<<<<

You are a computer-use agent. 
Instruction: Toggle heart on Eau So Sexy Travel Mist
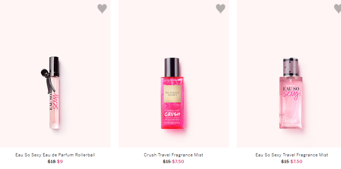pos(338,9)
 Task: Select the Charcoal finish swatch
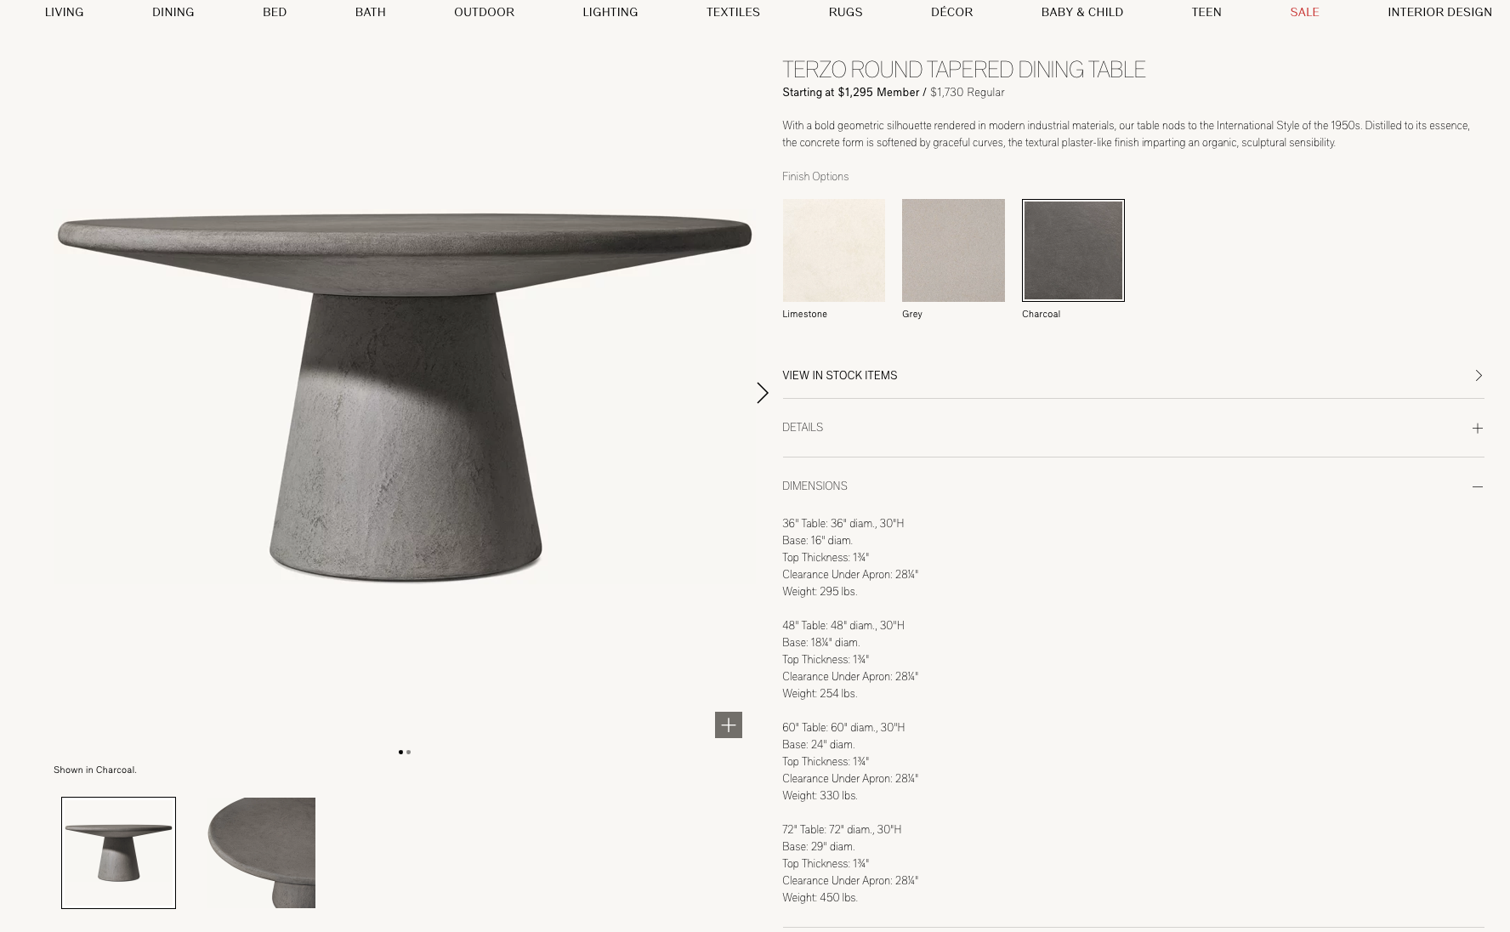(x=1073, y=250)
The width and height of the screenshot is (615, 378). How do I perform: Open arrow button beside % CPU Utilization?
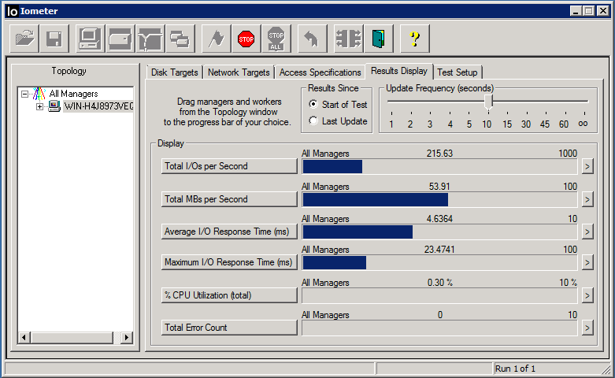(x=587, y=295)
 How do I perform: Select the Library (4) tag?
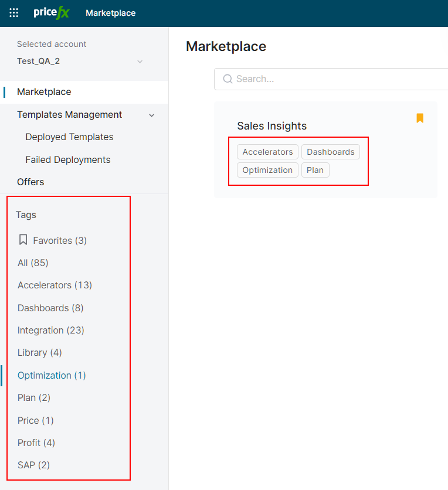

>>>>

What needs to be done
Would you mind repeating the records above exactly, without the pictures?

Reply
You are a computer-use agent. 
Instruction: Toggle heart on Eau So Sexy Travel Mist
pos(338,9)
 Task: Select the Charcoal finish swatch
(x=1073, y=250)
The width and height of the screenshot is (615, 378). How do I perform: Open arrow button beside % CPU Utilization?
(x=587, y=295)
 How do I perform: Select the Library (4) tag?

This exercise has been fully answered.